2. T+1 Settlement Cycle
T = Trade Date. T+1 = Settlement happens 1 day after trade (since Oct 2023).
Example:
- Monday (T): You buy 10 Reliance shares at ₹2,500 on NSE.
- Tuesday (T+1):
- Shares are credited to your Demat account.
- Money is debited from your trading account.
Old System: T+2 (Settlement took 2 days).
3. The Process (Simplified)
Trade Day (T):
- 9:15 AM: Market opens.
- You place order: Buy 10 Reliance at ₹2,500.
- Broker A sends order to NSE.
- NSE matches your buy with someone's sell.
- Trade Executed at ₹2,500.
- 3:30 PM: Market closes.
After Market Closes:
- Clearing Corporation (NSCCL) steps in.
- It becomes the Central Counterparty (CCP).

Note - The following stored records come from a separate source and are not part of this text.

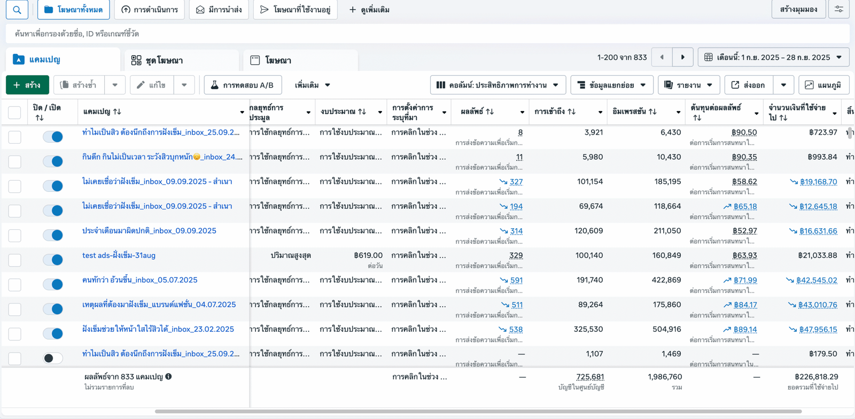
Task: Click the ส่งออก export button
Action: pyautogui.click(x=748, y=85)
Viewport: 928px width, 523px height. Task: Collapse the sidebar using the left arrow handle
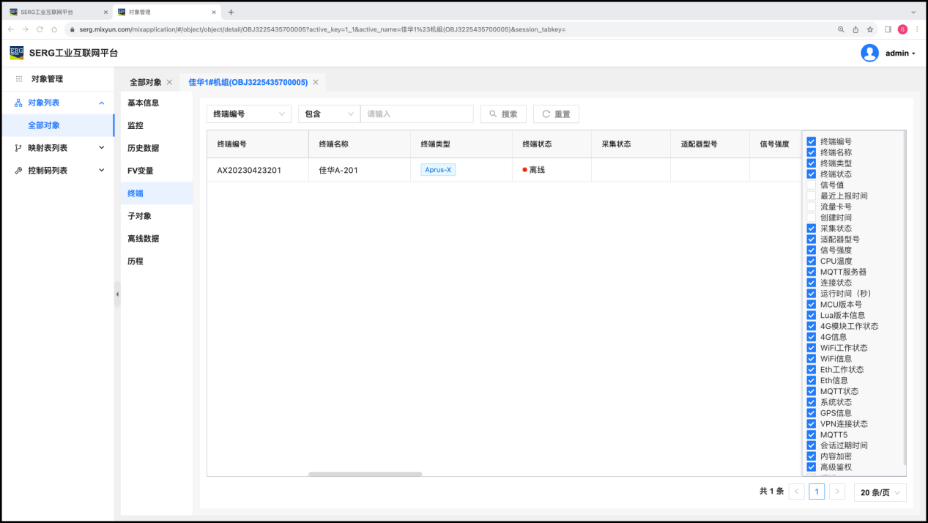point(117,294)
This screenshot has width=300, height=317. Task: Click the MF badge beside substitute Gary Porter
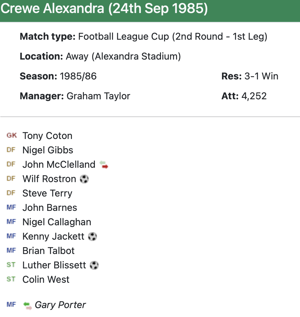[11, 305]
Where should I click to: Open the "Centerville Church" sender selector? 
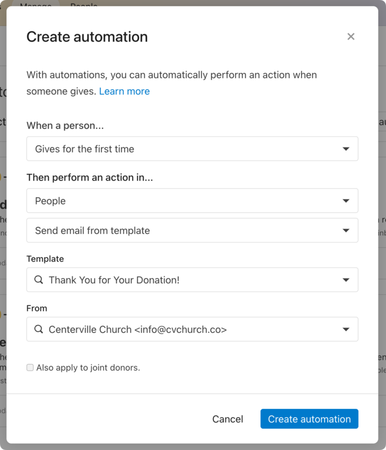coord(192,329)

- For you, NSCCL is the seller.
- For the actual seller, NSCCL is the buyer.
- This eliminates Counterparty Risk (What if the seller doesn't deliver shares?).
Settlement Day (T+1):
- Seller's Broker delivers shares to NSCCL.
- Your Broker pays money to NSCCL.
- NSCCL transfers:
- Shares to your Demat account (via NSDL/CDSL).
- Money to seller's account.
4. Rolling Settlement
In India, we have Rolling Settlement. Every day is a new T+0, and settlement happens T+1.
Old Days (Pre-2001): Badla System (Weekly settlement). Huge speculation and defaults.
5. Margin & Collateral
To ensure smooth settlement, NSCCL collects Margin from brokers:
- Initial Margin: Upfront deposit.
- Mark to Market (MTM): Daily settlement of profits/losses.
If you trade F&O, you must maintain margin. If market moves against you, you get a Margin Call.
7-Day Action Plan
Day 1: Check your Demat account statement. See when shares were credited after your last purchase.
Day 2: Understand "POA" (Power of Attorney). Did you give it to your broker? (Zerodha doesn't need it).
Day 3: Read about "Auction Settlement". What happens if a seller fails to deliver shares?
Day 4: Check the website of NSCCL. See the daily settlement reports.
Day 5: Learn about "Short Delivery". If you sell shares but don't have them, you face a penalty.
Day 6: Understand "Early Pay-In". You can give shares before T+1 to get early credit.
Day 7: Appreciate the system. In the 1990s, physical share certificates took weeks to transfer!
Quiz
Test Your Knowledge
Question 1 of 5
1. What does T+1 mean?
💡 Final Wisdom: You don't see it, but billions of rupees move seamlessly every day. This is financial infrastructure at its best.